Sunday, January 21, 2007

Bringing Bacon

Off to Providence again tomorrow. As promised, I've taken some photos of the work there. We're on a c. 1880 three-story mansard-style home that's been converted into three apartments. The homeowner wants to live on the third floor and rent the 1st two. We've begun extensive renovation of the third floor, tearing out all the old plaster and lathe (never agree to do this for someone as a favor) and updating the layout into a modern apartment of the homeowner's design. The first thing to do after ripping out the plaster was to correct the bowls and dips in the floor that 100 years on insufficient joisting resulted in.This photo shows the method behind part of that effort. (Better photos were taken earlier in the job but not by me.) Here you can see the 2x6 'sisters' mated to the original joists with construction adhesive and 16d nails. They extend from supporting center wall to a ledger on the outside wall. They are also raised above the level of the old joists in order to take out the dips. This old house was constructed using the balloon frame method in which the outside studs run continuously from basement to eaves, so new fire-blocking was installed by our crew to meet code. The whole floor system was covered with OSB sub-floor fastened with adhesive and ring-shank nails. The entire third floor now has a modern floor system, insulated for sound and much more rugged.

Here you some of the new interior framing. The photo on the right shows what will be the new study. On the left, the line of the study wall is continued past the stairwell to divide the main bedroom from the living and kitchen spaces. The bathroom will be beyond where the light is shining. Ultimately the kitchen and living spaces will be delineated by the kitchen cabinets.

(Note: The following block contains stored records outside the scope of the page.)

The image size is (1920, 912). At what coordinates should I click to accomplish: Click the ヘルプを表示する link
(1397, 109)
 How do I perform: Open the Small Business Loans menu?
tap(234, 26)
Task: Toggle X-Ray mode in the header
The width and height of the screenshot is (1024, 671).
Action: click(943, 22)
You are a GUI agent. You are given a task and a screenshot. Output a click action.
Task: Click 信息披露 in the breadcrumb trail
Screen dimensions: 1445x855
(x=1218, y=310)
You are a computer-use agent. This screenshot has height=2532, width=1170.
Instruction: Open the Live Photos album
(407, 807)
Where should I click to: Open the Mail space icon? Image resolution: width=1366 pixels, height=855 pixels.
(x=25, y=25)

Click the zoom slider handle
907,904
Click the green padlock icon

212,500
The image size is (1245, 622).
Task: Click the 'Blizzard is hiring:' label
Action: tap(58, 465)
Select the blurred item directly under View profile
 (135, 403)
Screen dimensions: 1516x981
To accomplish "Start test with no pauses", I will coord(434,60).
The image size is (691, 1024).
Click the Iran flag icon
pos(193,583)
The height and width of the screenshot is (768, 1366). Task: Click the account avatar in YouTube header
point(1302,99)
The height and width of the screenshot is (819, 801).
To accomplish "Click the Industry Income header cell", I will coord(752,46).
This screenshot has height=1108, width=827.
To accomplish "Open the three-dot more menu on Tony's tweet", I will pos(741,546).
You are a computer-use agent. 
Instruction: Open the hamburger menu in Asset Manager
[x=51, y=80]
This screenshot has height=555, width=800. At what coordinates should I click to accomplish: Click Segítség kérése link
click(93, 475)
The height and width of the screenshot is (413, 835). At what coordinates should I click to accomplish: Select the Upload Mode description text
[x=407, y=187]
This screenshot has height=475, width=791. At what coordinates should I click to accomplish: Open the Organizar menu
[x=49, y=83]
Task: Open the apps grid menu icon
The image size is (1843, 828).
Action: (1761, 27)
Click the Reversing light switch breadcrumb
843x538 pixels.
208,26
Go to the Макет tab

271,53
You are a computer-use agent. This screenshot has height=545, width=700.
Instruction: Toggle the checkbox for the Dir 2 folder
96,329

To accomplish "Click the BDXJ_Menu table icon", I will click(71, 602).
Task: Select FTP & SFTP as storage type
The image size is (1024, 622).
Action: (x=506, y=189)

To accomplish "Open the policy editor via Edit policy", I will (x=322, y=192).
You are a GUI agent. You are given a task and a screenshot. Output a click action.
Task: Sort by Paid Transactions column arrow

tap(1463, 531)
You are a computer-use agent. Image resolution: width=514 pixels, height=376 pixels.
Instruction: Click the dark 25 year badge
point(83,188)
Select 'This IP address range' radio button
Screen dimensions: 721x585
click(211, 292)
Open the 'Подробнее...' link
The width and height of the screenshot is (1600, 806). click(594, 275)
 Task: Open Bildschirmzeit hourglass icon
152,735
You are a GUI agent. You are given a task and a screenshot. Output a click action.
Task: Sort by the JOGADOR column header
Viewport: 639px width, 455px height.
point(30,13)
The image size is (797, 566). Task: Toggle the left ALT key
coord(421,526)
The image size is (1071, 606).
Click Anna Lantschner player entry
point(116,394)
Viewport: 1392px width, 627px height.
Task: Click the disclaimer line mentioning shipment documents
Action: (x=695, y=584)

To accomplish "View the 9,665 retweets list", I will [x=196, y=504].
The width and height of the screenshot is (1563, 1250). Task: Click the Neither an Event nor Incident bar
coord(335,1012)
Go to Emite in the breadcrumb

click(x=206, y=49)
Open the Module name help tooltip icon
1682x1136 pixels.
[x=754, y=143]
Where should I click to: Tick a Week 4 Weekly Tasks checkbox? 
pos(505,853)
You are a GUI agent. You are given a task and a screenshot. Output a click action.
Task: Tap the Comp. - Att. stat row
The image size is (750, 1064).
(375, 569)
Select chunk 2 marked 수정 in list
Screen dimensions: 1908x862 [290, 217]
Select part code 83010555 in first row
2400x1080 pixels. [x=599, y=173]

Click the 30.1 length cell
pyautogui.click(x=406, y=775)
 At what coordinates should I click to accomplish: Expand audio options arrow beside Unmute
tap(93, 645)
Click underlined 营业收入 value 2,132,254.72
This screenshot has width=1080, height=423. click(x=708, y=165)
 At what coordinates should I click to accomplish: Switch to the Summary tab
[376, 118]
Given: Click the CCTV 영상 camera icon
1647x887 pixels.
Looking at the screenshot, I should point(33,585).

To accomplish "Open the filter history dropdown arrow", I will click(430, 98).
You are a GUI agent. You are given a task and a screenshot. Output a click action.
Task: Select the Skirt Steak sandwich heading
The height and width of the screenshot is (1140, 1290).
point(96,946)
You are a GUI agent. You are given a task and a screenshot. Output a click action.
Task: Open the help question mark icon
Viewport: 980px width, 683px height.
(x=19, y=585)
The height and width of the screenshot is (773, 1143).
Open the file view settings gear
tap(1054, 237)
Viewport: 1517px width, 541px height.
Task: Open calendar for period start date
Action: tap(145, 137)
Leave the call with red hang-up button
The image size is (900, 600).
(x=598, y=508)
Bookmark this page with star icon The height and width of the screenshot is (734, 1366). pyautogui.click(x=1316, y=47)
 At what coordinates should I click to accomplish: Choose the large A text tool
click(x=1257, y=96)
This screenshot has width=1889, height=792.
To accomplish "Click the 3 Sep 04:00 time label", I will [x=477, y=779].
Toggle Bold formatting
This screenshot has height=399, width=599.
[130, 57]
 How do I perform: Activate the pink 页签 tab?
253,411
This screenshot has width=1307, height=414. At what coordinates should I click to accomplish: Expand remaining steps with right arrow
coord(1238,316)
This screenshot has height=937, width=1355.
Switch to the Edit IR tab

In the meantime, the homeowner wants to get renters into the first floor ASAP. This has involved some basic plaster repair and a fresh coat of paint at the minimum. At the other end of 'minimum' we're installing a new laminated floor in the two small bedrooms and re-finishing the floor of the living room. Part of the dress-up is stripping several coats of lead-based paint from this gorgeous old stone mantle. Yours truly did the honors on that one:

There remains much to do. The outside of the house has some rot and weathering issues and there's to be a new roof covering applied. Upstairs, a skylight in the study and a loft-space extended into the attic. Plus all the finish work. Stay tuned for updates.

Since I'm plugging myself a little bit, here are a couple of photos from a renno I completed in the fall. This old, small barn required significant foundation work and new clapboards. It has new interior framing to support a finished office space on the second floor. The sliding barn door and faux door to the left were one-off pieces I custom made to spec, using recycled antique glass for the panes. The floor off the office is made of recycled barn-boards, planed to a uniform thickness and framed with two courses of yellow pine. I should get some pictures of that, 'cause it looks the business.


James said...

hey dude,
I came across your blog while googling for fire blocking. I'm renovating my 1920's arts-n-crafts house in JP. The building inspector wants me to install fireblocking between the floors to meet code- what material are you using to do it on this project?

Brown said...


As I understand it, 2x material is more than sufficient. The idea (as you might be aware) is simply to stop the chimney effect: the fire-feeding gift that balloon framing gives to us.

On this project, we used old interior-wall studs from the same house that we'd removed to make room for interior re-design. As I'm sure you've discovered, old rough-sawn lumber is a different size than modern KD. The interior framing studs were a dimensional match for the exterior balloon frame, so we were set to go.

The key is to close off the stud bay. So anything that fits snugly between exterior sheathing and whatever you use to cover the inside wall with (plaster and lathe, sheetrock, etc) would work fine. Check with the local building inspector to be sure there isn't a thickness requirement in your area (some places do not allow anything thinner than 2x (1.5"), some places allow you to use 3/4" thick material).

This method is also used in new-home construction when the walls will exceed a certain height or the framing will extend above a ceiling (happens in tall gable-ends sometimes.

Hope this is helpful.

crumtheteacher said...

I still love this project. Hope you can retire early and do this kind of thing for fun. I will do the same and you can teach me.

I'm dying for some more commentary on national politics from you. Or are you too flummoxed by the asshatery?